=== DIRECTIONS FOR THIS TASK ===
Report how many lines in the records below contain the string "section". Give only the number.

····················

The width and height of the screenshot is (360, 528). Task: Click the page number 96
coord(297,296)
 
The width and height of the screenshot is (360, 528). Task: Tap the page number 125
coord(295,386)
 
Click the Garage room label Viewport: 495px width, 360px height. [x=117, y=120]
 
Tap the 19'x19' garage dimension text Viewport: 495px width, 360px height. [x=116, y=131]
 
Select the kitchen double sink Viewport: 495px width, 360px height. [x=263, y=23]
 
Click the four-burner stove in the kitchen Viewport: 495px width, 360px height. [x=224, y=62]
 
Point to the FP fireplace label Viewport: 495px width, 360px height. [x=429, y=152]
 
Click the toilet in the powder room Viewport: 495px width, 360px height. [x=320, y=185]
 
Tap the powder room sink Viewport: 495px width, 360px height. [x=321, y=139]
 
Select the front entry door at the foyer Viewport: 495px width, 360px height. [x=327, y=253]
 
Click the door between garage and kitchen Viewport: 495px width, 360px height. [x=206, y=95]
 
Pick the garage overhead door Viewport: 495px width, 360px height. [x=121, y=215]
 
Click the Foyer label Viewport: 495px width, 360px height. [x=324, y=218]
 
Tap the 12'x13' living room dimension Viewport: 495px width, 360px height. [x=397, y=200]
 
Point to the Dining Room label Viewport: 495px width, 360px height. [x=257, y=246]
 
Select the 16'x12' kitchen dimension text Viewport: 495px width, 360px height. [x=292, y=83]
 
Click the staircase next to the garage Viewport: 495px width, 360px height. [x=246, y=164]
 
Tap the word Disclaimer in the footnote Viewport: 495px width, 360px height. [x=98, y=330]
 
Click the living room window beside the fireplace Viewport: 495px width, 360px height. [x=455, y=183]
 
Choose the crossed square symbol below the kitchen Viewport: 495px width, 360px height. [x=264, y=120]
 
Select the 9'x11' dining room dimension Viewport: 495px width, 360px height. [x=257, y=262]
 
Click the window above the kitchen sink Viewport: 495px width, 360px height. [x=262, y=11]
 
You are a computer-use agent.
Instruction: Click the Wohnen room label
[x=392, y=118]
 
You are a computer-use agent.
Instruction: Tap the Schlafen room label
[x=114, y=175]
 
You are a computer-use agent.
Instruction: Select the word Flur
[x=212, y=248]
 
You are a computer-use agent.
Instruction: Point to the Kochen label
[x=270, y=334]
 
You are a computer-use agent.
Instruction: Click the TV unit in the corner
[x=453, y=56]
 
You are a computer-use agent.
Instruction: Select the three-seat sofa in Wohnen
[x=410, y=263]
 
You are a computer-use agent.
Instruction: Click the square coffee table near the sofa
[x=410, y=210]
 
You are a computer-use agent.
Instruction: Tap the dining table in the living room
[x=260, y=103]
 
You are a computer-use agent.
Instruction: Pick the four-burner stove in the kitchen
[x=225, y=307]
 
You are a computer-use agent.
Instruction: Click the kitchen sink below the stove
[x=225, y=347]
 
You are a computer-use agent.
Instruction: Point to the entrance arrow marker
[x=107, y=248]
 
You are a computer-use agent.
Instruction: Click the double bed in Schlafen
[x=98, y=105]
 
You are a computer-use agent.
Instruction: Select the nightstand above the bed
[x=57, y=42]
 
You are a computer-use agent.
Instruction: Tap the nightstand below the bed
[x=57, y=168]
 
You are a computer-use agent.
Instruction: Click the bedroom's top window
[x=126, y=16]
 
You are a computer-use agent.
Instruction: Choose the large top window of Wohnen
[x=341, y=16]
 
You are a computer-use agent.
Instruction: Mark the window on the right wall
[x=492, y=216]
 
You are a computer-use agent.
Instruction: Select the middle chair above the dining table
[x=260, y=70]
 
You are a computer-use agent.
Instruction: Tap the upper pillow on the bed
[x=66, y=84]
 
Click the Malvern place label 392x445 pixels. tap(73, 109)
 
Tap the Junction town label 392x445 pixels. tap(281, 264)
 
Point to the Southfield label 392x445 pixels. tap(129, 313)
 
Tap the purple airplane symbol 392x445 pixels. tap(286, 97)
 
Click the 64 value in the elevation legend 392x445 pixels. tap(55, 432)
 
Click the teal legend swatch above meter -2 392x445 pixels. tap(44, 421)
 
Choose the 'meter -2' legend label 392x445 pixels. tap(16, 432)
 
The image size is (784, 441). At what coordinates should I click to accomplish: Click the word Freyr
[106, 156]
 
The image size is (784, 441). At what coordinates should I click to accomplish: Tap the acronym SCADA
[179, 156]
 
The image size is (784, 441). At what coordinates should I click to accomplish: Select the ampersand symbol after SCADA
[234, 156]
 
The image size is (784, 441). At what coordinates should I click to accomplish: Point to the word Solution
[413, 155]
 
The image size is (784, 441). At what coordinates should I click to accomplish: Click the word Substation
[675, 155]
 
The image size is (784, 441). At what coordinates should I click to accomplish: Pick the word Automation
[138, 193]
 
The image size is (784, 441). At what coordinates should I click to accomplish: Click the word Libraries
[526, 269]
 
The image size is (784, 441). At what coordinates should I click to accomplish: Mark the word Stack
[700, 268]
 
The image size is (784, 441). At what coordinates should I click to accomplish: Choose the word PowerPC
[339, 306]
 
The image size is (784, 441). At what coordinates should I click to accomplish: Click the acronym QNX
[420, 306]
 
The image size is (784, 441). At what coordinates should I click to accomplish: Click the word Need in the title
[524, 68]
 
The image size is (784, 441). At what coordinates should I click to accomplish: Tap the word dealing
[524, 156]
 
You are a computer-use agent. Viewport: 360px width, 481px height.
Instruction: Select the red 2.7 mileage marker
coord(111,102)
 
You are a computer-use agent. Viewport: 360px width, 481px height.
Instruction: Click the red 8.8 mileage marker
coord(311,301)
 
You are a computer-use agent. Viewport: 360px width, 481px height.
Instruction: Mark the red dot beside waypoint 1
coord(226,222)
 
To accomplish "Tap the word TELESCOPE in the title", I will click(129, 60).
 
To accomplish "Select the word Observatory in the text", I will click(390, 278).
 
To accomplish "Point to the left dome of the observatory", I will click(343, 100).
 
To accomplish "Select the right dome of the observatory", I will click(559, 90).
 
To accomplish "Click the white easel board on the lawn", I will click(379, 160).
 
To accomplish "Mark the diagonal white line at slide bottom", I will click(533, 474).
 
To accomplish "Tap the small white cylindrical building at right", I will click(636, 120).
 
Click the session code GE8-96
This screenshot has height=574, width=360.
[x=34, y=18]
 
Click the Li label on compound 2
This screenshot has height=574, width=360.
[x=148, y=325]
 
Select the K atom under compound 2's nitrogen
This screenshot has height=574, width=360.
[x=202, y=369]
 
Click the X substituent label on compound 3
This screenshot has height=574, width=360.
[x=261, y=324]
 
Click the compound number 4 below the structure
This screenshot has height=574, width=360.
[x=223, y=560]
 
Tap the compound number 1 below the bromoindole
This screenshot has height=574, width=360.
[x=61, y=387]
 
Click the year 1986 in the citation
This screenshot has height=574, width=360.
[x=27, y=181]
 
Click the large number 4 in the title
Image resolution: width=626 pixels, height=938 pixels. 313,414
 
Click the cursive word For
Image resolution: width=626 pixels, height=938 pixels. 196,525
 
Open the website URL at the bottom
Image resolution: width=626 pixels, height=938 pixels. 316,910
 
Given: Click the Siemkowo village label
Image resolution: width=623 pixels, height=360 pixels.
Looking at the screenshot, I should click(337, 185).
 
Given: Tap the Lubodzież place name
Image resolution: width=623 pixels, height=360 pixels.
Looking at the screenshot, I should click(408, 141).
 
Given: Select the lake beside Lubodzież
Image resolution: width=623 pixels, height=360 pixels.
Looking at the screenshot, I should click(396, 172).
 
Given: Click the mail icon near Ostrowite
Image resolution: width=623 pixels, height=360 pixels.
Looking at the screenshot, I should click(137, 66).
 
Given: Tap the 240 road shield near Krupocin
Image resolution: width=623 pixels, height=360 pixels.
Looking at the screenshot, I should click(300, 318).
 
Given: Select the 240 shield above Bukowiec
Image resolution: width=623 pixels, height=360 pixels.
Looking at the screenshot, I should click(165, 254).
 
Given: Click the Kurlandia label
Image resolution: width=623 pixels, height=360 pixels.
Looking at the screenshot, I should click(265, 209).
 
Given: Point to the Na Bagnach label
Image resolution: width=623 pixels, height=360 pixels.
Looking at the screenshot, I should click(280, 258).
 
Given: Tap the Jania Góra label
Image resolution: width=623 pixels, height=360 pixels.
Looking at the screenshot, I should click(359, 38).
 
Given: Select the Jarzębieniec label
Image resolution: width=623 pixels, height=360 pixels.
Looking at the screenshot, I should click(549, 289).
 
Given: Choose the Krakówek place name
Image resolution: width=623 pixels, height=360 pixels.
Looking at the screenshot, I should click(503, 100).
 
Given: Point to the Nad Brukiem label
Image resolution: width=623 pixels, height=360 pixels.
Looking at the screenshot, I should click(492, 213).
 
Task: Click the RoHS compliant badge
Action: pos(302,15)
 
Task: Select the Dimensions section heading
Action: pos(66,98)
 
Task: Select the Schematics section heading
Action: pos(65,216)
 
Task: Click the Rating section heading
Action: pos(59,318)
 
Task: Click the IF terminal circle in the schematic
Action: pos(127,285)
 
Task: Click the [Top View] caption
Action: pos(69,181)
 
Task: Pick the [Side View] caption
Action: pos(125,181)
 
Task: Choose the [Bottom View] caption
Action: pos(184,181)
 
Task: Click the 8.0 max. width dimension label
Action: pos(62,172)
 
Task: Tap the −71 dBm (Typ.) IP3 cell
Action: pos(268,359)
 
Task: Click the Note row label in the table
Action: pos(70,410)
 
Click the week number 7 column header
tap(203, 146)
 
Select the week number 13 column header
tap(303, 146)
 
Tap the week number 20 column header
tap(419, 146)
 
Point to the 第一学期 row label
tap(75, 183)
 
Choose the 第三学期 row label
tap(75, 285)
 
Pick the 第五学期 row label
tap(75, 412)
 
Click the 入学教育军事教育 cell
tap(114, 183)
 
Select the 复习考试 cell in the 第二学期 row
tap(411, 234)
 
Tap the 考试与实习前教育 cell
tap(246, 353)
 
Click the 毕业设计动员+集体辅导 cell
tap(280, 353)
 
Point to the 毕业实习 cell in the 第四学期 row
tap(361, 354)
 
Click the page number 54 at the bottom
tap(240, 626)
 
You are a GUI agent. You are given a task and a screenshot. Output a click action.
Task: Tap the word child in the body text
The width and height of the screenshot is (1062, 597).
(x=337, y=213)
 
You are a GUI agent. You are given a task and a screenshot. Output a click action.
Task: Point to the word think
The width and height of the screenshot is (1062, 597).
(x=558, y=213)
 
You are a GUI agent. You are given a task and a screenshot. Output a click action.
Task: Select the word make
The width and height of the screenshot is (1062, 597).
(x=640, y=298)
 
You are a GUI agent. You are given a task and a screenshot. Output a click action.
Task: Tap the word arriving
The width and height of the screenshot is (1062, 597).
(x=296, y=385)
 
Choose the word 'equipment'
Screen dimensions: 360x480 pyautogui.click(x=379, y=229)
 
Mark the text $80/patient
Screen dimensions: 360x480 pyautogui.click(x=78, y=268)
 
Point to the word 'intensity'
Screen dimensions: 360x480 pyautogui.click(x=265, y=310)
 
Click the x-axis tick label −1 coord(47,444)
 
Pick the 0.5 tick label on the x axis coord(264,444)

····················

=== ANSWER TO THE TASK ===
3